Have you ever created or worked with statistical models? If so, please describe how you’ve used it to solve a business task.

As a data analyst, you don’t specifically need experience with statistical models, unless it’s required for the job you’re applying for. If you haven’t been involved in building, using, or maintaining statistical models, be open about it and mention any knowledge or partial experience you may have.

Example
“Being a data analyst, I can’t say I’ve had direct experience building statistical models. However, I’ve helped the statistical department by making sure they have access to the proper data and analyzing it. The model in question was built with the purpose of identifying the customers who were most inclined to buy additional products and predicting when they were most likely to make that decision. My job was to establish the appropriate variables used in the model and assess its performance once it was ready.”

What is Standard Deviation?

Standard deviation is a very popular method to measure any degree of variation in a data set. It measures the average spread of data around the mean most accurately.

Which step of a data analysis project do you enjoy the most?

It’s normal for a data analyst to have preferences of certain tasks over others. However, you’ll most probably be expected to deal with all steps of a project – from querying and cleaning, through analyzing, to communicating findings. So, make sure you don’t show antipathy to any of the above. Instead, use this question to highlight your strengths. Just focus on the task you like performing the most and explain why it’s your favorite.

Example
“If I had to select one step as a favorite, it would be analyzing the data. I enjoy developing a variety of hypotheses and searching for evidence to support or refute them. Sometimes, while following my analytical plan, I have stumbled upon interesting and unexpected learnings from the data. I believe there is always something to be learned from the data, whether big or small, that will help me in future analytical projects.”

What is an Affinity Diagram?

An Affinity Diagram is an analytical tool used to cluster or organize data into subgroups based on their relationships. These data or ideas are mostly generating from discussions or brainstorming sessions, and are used in analyzing complex issues.

What is the difference between data profiling and data mining?

Data Profiling focuses on analyzing individual attributes of data, thereby providing valuable information on data attributes such as data type, frequency, length, along with their discrete values and value ranges. On the contrary, data mining aims to identify unusual records, analyze data clusters, and sequence discovery, to name a few.

What is the difference between standardized and unstandardized coefficients?

The standardized coefficient is interpreted in terms of standard deviation while unstandardized coefficient is measured in actual values.

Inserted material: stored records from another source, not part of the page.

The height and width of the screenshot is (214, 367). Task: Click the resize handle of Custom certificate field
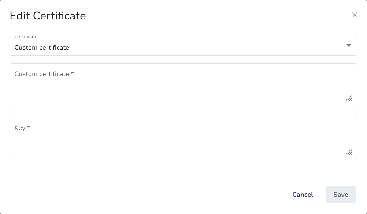[x=349, y=98]

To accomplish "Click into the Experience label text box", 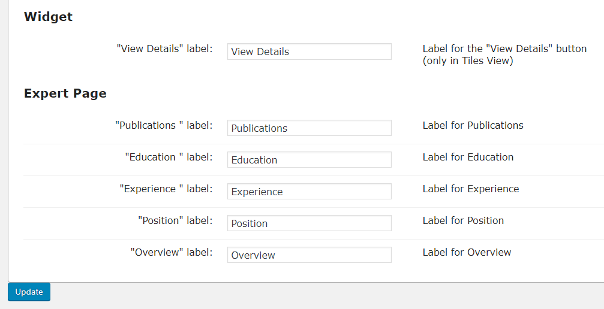I will (x=309, y=192).
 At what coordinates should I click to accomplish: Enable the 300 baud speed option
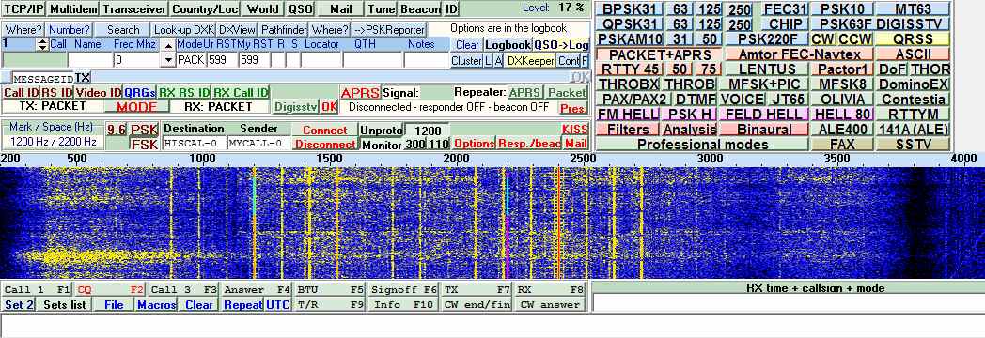click(414, 145)
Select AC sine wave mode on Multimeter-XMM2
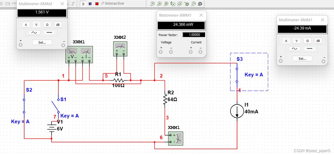The width and height of the screenshot is (334, 155). click(x=34, y=33)
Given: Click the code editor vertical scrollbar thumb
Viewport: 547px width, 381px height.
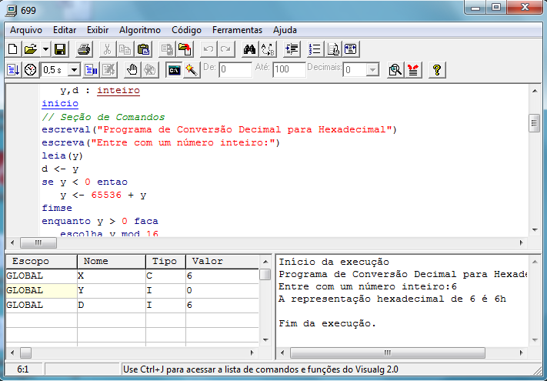Looking at the screenshot, I should (x=534, y=123).
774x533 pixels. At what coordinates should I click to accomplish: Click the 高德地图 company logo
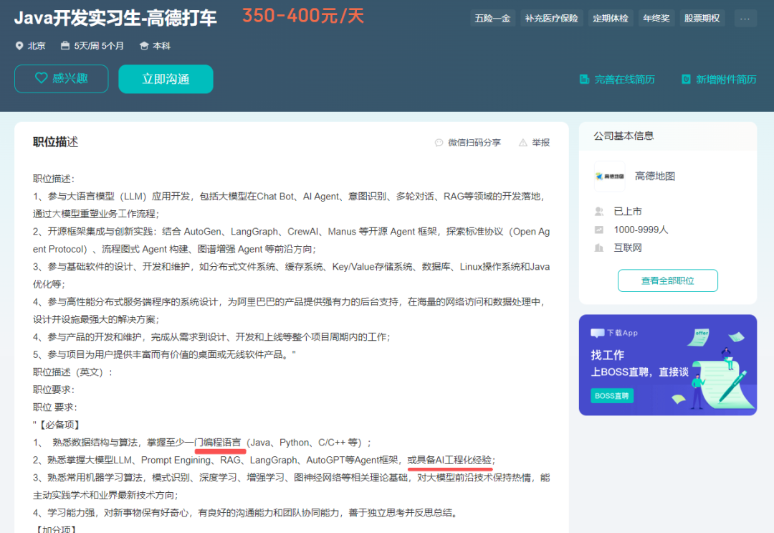click(609, 176)
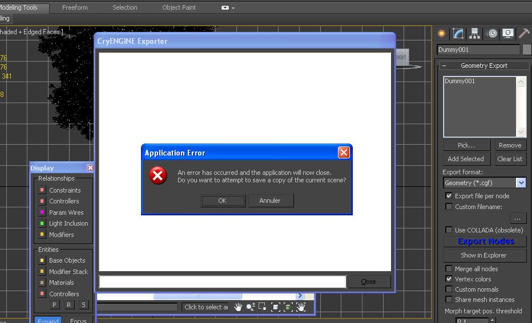Screen dimensions: 532x323
Task: Switch to the Freeform ribbon tab
Action: [x=75, y=8]
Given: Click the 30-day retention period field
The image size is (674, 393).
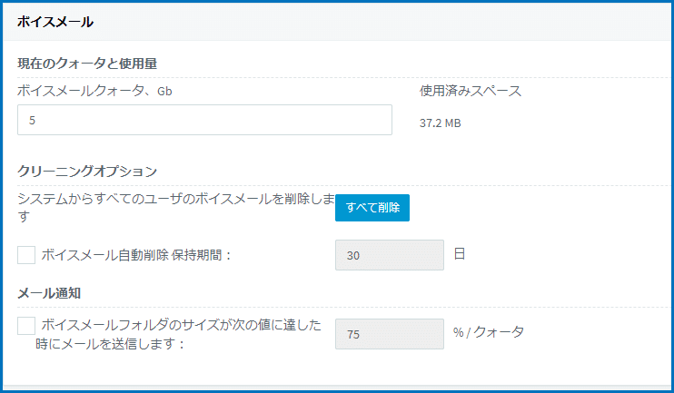Looking at the screenshot, I should tap(390, 255).
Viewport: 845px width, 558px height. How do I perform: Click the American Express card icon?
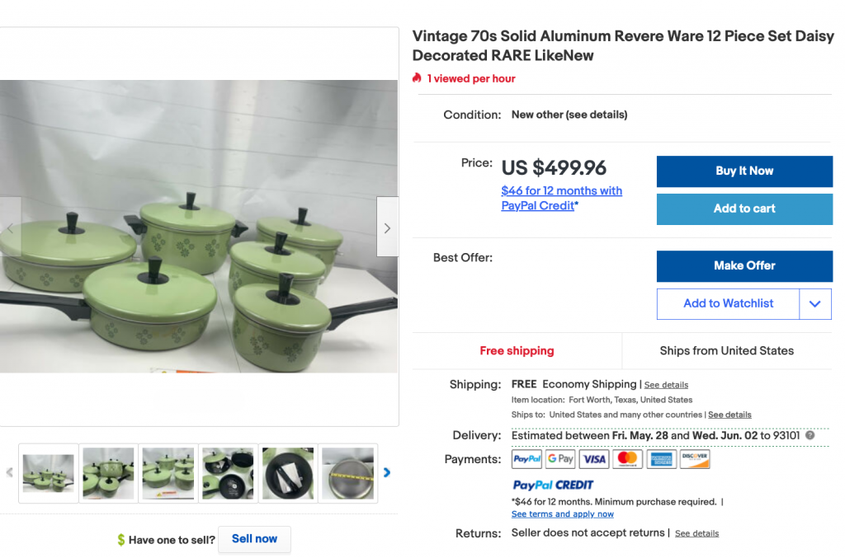pos(661,459)
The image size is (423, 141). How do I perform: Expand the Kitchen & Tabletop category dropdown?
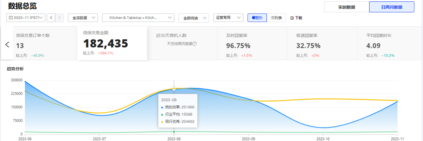coord(138,17)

Mention the name of the framework developed by Apache for processing large dataset for an application in a distributed computing environment?

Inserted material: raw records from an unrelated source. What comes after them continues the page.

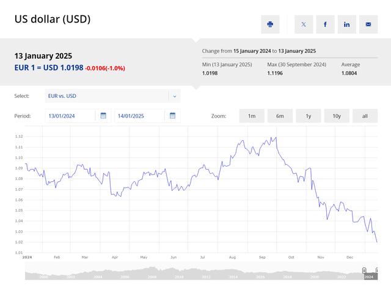Viewport: 391px width, 289px height.
Task: Open the start date calendar picker
Action: (103, 116)
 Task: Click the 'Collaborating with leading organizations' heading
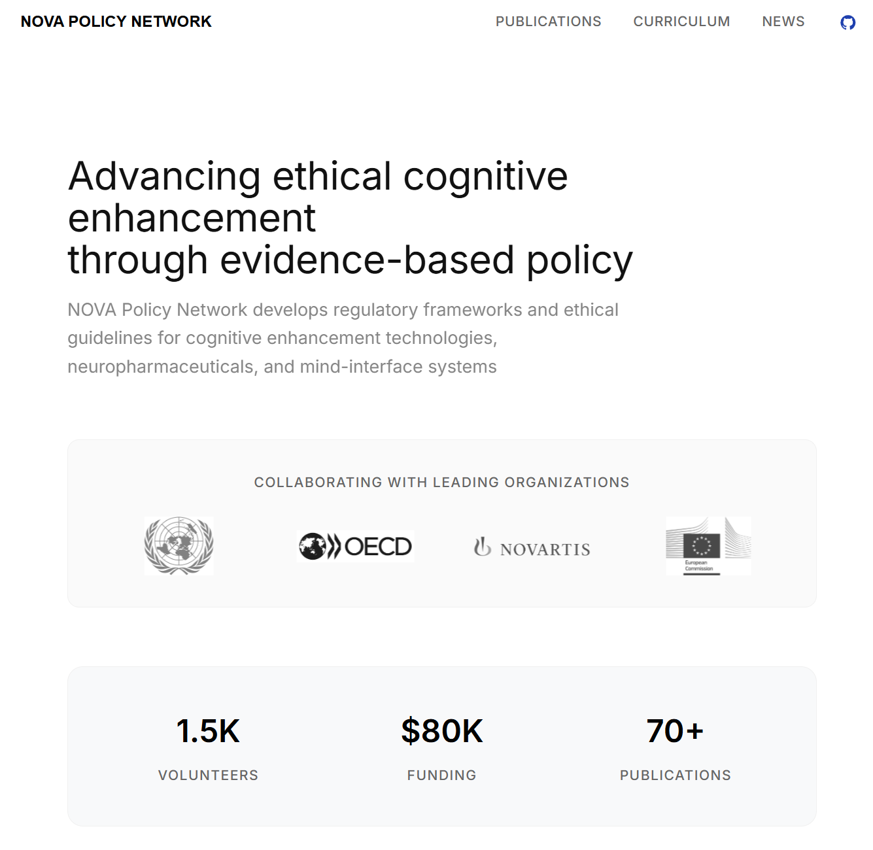point(441,483)
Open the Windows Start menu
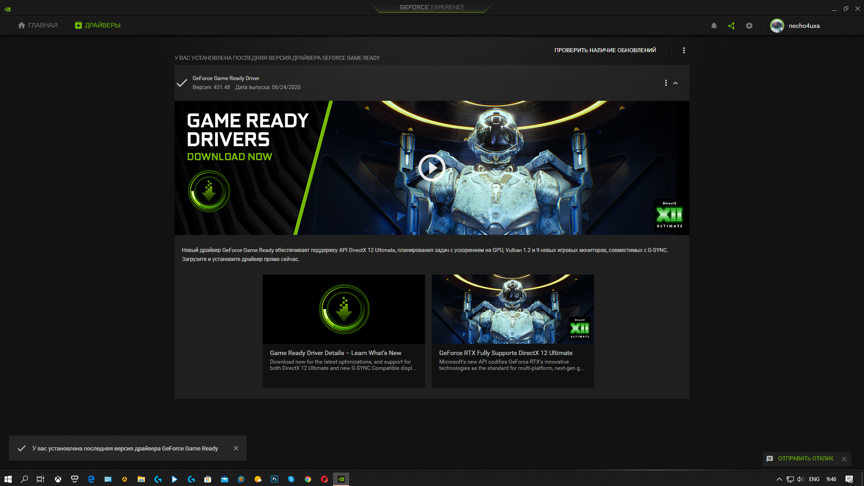The width and height of the screenshot is (864, 486). (x=8, y=479)
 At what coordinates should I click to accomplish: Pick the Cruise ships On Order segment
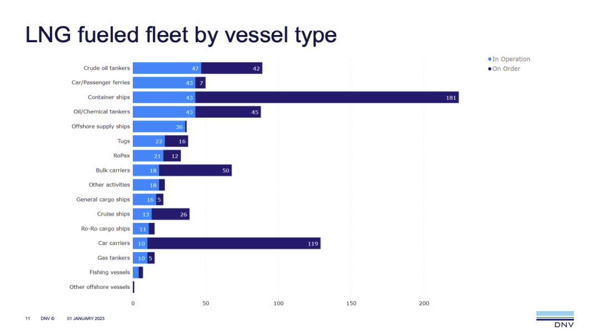171,214

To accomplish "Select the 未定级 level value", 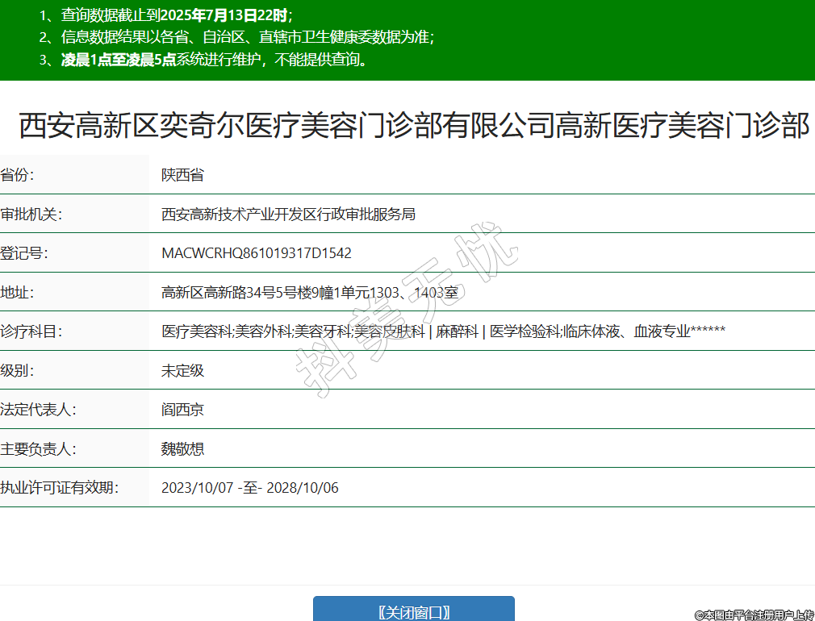I will point(182,371).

The complete Hadoop Ecosystem was developed for processing large dataset for an application in a distributed computing environment. The Hadoop Ecosystem consists of the following Hadoop components.

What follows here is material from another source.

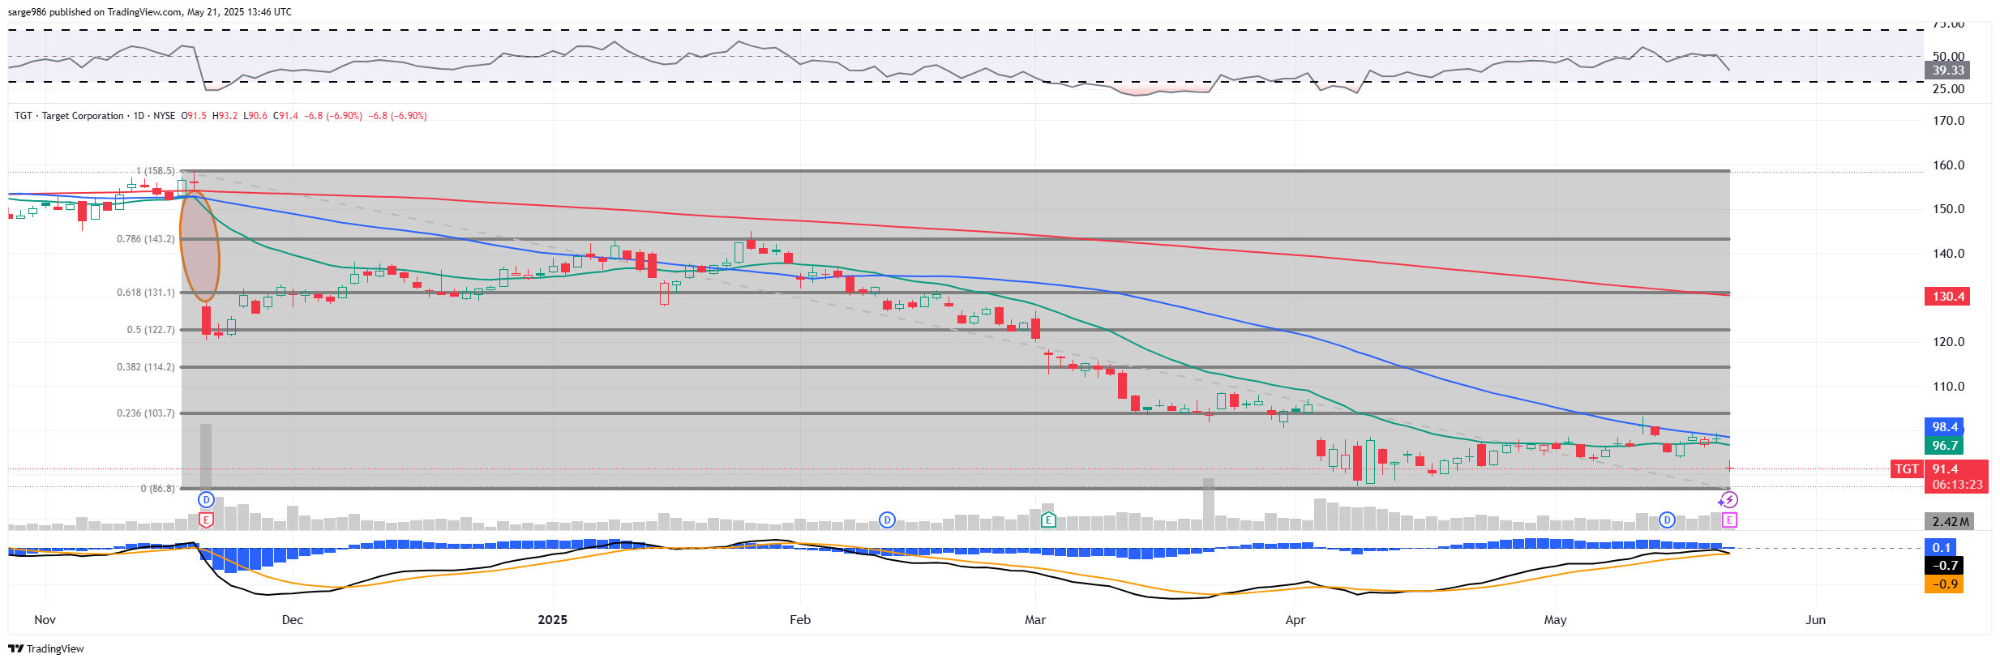Click the purple upcoming earnings E marker
Screen dimensions: 2000x663
tap(1729, 520)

HDFS -> Hadoop Distributed File System
YARN -> Yet Another Resource Negotiator
MapReduce -> Data processing using programming
Spark -> In-memory Data Processing
PIG, HIVE-> Data Processing Services using Query (SQL-like)
HBase -> NoSQL Database
Mahout, Spark MLlib -> Machine Learning
Apache Drill -> SQL on Hadoop
Zookeeper -> Managing Cluster
Oozie -> Job Scheduling
Flume, Sqoop -> Data Ingesting Services
Solr & Lucene -> Searching & Indexing
Ambari -> Provision, Monitor and Maintain cluster

Explain what is correlogram analysis?

A correlogram analysis is the common form of spatial analysis in geography. It consists of a series of estimated autocorrelation coefficients calculated for a different spatial relationship. It can be used to construct a correlogram for distance-based data, when the raw data is expressed as distance rather than values at individual points.

Mention what are the various steps in an analytics project?

Various steps in an analytics project include

Problem definition
Data exploration
Data preparation
Modelling
Validation of data
Implementation and tracking

How will you handle the QA process when developing a predictive model to forecast customer churn?

Data analysts require inputs from the business owners and a collaborative environment to operationalize analytics. To create and deploy predictive models in production there should be an effective, efficient and repeatable process. Without taking feedback from the business owner, the model will just be a one-and-done model.

The best way to answer this question would be to say that you would first partition the data into 3 different sets Training, Testing and Validation. You would then show the results of the validation set to the business owner by eliminating biases from the first 2 sets. The input from the business owner or the client will give you an idea on whether you model predicts customer churn with accuracy and provides desired results.